Instructional Objectives

  1. Students will be able to describe the country of Brazil and the lives of some of the people that live there.
  2. Students will be able to apply what they have learned to create a multimedia presentation or poster display about the destruction of the Amazon region.

Applied Content Standards
Standard 4: The geographically informed person knows and understands the physical and human characteristics of places.
Standard 10: The geographically informed person knows and understands the characteristics, distribution, and complexity of Earth's cultural mosaics.

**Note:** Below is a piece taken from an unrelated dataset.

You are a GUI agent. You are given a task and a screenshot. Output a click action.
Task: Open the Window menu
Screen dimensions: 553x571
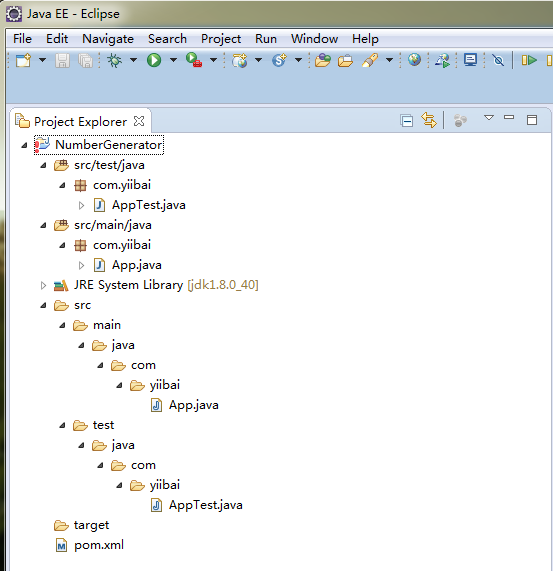tap(314, 39)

Student Web Activity Answers

  1. The Amazon region, home to an estimated 15,000 species of wildlife, is rapidly being settled, logged, and depleted. Many species are under threat because of continued desertification in the northeast, depletion of rain forests, poaching in the Pantanal region, and coastal pollution.
  2. Brasília's location was picked as a way to stimulate the development of the interior of the country. The city was designed for automobiles and air conditioners, and distances between locations are enormous. These distances and the lack of trees to provide protection from the fierce sun make walking as a means of transportation problematic. Civil servants are enticed to live in Brasília with 100 percent salary hikes and big apartments, but those who can afford it leave the city on the weekends for anywhere considered less sterile.
  3. One-third of Rio's citizens live in favelas (shantytowns) with no schools, no doctors, no employment, and high rates of drug abuse and violence. The poor also suffer brutality at the hands of corrupt police.
  4. The rate of inflation has dropped significantly in Brazil, but this has been offset by an increase in unemployment.
  5. Students' presentations or poster displays will vary.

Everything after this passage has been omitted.